DPP IMM Tingkatkan Kualitas Dakwah di Era Modern
Pembukaan Pelatihan Mubaligh Mahasiswa Muhammadiyah. foto: ist
UM Surabaya

Dewan Pimpinan Pusat Ikatan Mahasiswa Muhammadiyah (DPP IMM) menggelar Pelatihan Mubaligh Mahasiswa Muhammadiyah (PM3Nas) dengan tema “Menjadi Mubaligh Kaffah untuk Menjawab Tantangan Zaman” pada 11-13 Oktober 2024, bertempat di Tabligh Institute Majelis Tabligh PP Muhammadiyah.

Ketua Bidang Tabligh dan Kajian Keislaman DPP IMM, Hasnan Nahar, yang juga menjabat sebagai Ketua Panitia, mengungkapkan bahwa pelatihan ini bersifat eksklusif, sehingga jumlah peserta yang mengikuti PM3Nas terbatas.

“Dari hampir 50 pendaftar, kami melakukan seleksi ketat dan hanya memilih 30 peserta dari berbagai daerah di Indonesia,” jelasnya saat membuka acara pada Jumat (11/10/2024).

Kehadiran peserta dari berbagai wilayah, tambah Hasnan, menunjukkan bahwa peran mubaligh tidak hanya dimiliki oleh satu daerah, melainkan ada di setiap sudut tanah air.

Hasnan menegaskan bahwa tujuan utama dari PM3Nas adalah untuk meningkatkan kompetensi mubaligh yang tergabung dalam Ikatan Mahasiswa Muhammadiyah (IMM) dan Muhammadiyah, mencakup aspek al-asasiyah, al-ihtisasiyah, dan al-ihmadiyah.

Senada dengan itu, Fathurrahman Kamal, Ketua Majelis Tabligh Pimpinan Pusat Muhammadiyah, menekankan bahwa di Muhammadiyah terdapat tiga kata kunci: keislaman, kemajuan, dan keindonesiaan.

“Ketiga poin ini sangat penting dan harus menjadi prioritas. Untuk menjadi mubaligh kaffah, bukan sekadar menghafal Al-Qur’an, tetapi menjadikan agama sebagai pedoman hidup serta membuktikan bahwa Islam merupakan solusi bagi kemajuan umat manusia,” paparnya.

Fathurrahman juga menambahkan, sebagai manusia, kita harus dapat mengartikulasikan kemajuan, termasuk dalam konteks keislaman yang relevan dengan realitas lokal di Indonesia.

“Indonesia adalah ornamen indah dalam peradaban ini, yang diperjuangkan oleh para syuhada,” ujarnya.

Di Muktamar 2015 di Makassar, Muhammadiyah dengan tegas menetapkan dokumen penting dalam fikih politik kontemporer, yaitu Darul Ahdi wa Syahadah.

“Negeri Indonesia adalah konsensus kita, hasil kesepakatan para pendiri bangsa.

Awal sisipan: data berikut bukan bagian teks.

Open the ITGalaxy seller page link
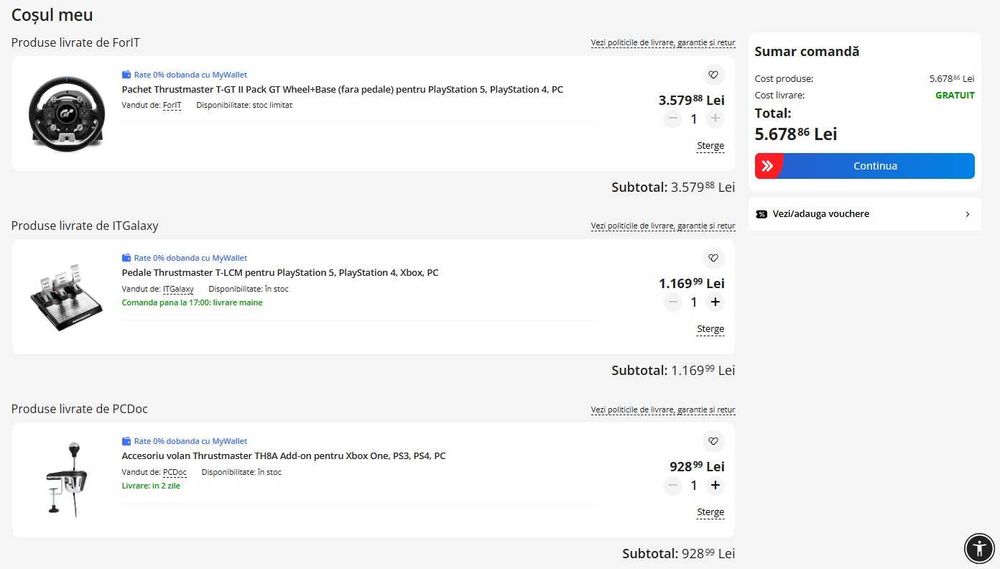The image size is (1000, 569). [179, 289]
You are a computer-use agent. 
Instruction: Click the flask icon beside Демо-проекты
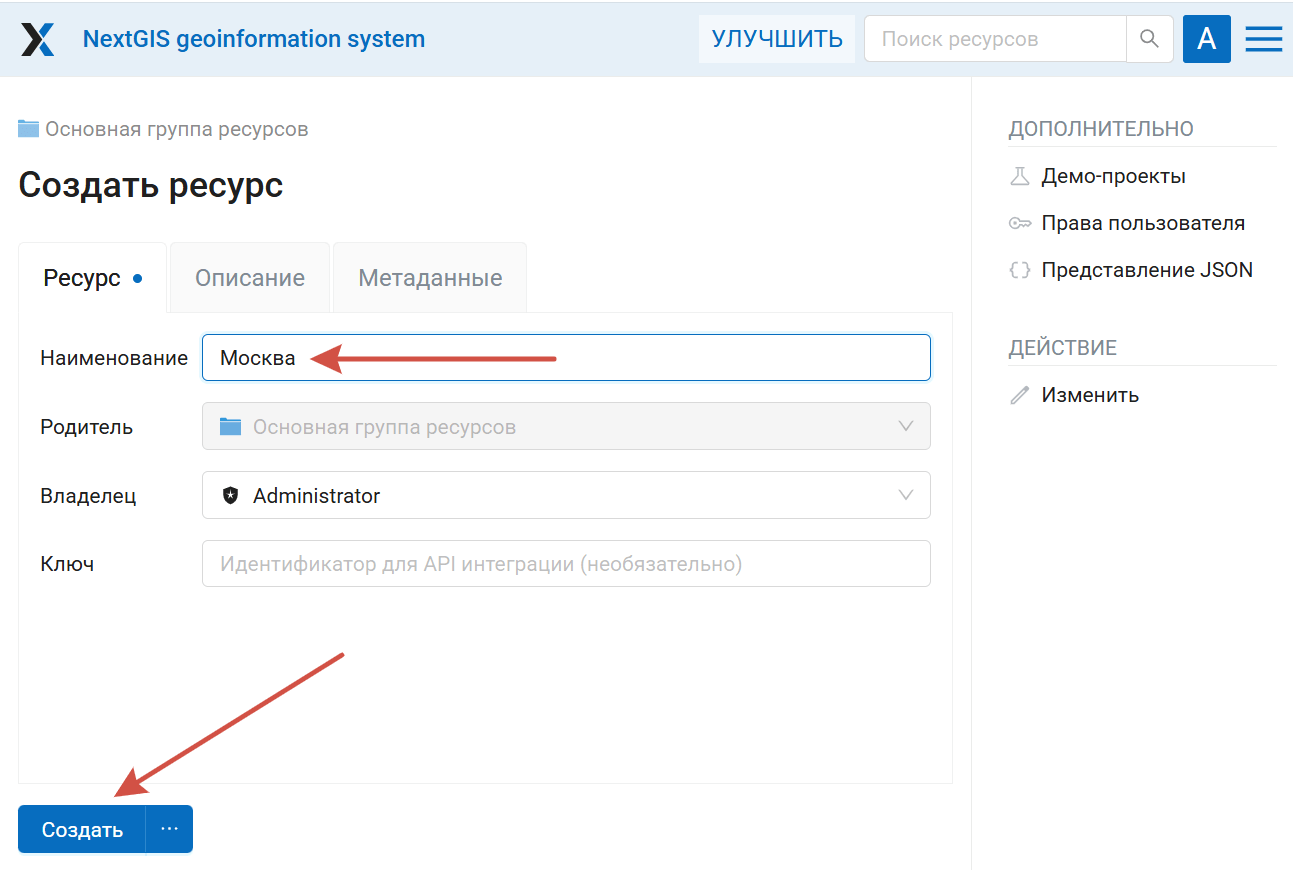pyautogui.click(x=1019, y=177)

Ini adalah amanah yang akan dimintai pertanggungjawaban di hadapan Tuhan,” tegas Fathurrahman.

“Nilai keislaman, kemajuan, dan keindonesiaan adalah tiga nilai yang harus terus kita rajut dalam kehidupan berbangsa dan bernegara, tanpa melupakan nilai kemuhammadiyahan kita,” pungkasnya. (soleh/tim)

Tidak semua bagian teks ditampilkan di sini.